Why? Because Metaculites know there are glaring inconsistencies everywhere, they identify them often, they know that there are more, and they can find them, and fix most of them, easily. It’s not that you’re a better forecaster, just that you have unreasonable expectations of a community of forecasters who are almost all effectively unpaid volunteers.
It’s not surprising that the Metaculus median will change over time in specific and predictable ways that are inconsistent with good Bayesianism. That doesn’t mean they’re that bad: let us see you do better, after all. It’s because people’s energy and interest are scarce. The questions in tournaments with money prizes get more engagement, as do questions about things that are currently in the news. There are still glaring inconsistencies in these questions, because it’s still not enough engagement to fix them all. (Also because the tools are expensive in time to use for making and checking your distributions.)
There are only 601 forecasters who have more than 1000 points on Metaculus: that means only 601 forecasters who have done even a pretty basic amount of forecasting. One of the two forecasters with exactly 1000 points has made predictions on only six questions, for example. You can do that in less than one hour, so it’s really not a lot.
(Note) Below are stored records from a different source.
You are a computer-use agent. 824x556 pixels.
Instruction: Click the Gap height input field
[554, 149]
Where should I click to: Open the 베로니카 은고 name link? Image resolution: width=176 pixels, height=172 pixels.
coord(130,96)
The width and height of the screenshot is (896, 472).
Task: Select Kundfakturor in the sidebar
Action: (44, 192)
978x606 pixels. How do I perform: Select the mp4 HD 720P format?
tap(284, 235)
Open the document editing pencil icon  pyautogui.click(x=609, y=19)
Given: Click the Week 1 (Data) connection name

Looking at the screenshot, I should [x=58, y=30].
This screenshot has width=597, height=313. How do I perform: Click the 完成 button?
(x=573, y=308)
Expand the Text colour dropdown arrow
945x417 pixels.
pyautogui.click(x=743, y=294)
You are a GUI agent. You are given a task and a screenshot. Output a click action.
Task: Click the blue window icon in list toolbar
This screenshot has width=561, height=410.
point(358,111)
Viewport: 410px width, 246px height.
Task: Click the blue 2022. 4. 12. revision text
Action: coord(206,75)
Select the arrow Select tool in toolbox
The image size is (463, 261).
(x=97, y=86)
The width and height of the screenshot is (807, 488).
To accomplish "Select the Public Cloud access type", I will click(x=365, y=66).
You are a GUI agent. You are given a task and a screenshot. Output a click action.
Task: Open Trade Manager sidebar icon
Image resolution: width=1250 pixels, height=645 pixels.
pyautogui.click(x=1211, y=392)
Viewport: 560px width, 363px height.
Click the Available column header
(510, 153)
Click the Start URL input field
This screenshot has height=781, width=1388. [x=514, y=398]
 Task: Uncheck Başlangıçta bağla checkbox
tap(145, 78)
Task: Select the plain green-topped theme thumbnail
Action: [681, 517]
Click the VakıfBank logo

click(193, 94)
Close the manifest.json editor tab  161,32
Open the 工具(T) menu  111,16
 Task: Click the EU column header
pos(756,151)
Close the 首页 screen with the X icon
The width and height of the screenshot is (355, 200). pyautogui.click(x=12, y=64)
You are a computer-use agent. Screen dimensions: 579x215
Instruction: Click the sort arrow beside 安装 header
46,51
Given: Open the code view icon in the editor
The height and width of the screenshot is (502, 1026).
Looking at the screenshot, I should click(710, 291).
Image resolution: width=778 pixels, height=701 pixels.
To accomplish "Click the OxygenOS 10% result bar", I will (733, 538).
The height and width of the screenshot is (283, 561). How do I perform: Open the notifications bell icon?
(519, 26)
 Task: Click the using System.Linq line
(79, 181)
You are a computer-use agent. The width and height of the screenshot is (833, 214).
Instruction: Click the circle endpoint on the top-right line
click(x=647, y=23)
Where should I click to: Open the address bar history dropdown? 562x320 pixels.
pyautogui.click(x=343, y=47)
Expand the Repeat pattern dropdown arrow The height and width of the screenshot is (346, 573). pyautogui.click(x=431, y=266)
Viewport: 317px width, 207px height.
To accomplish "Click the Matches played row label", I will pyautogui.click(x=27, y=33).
If 601 sounds like a lot, there are thousands of questions on the site, each one with a wall of text describing the background and the resolution criteria. Predictions need updated constantly! The most active predictors on the site burn out because it takes so much time.
It’s not reasonable to expect not to see inconsistencies, predictable changes in the median, and so on. It’s not that they’re bad forecasters. Of course you can do better on one or a few specific questions, but that doesn’t mean much. If you want even just a small but worthwhile amount of evidence, from correct advance predictions, that you are a better forecaster than other Metaculites, you need, for example, to go and win a tournament. One of the tournaments with money prizes that many people are participating in.
Evaluating forecasting track records in practice is hard and very dependent on the scoring rule you use (rankings for PredictionBook vary a lot with your methodology for evaluating relative performance, for example). You need a lot of data, and high quality, to get significant evidence. If you have low-quality data, and only a little, you just aren’t going to get a useful amount of evidence.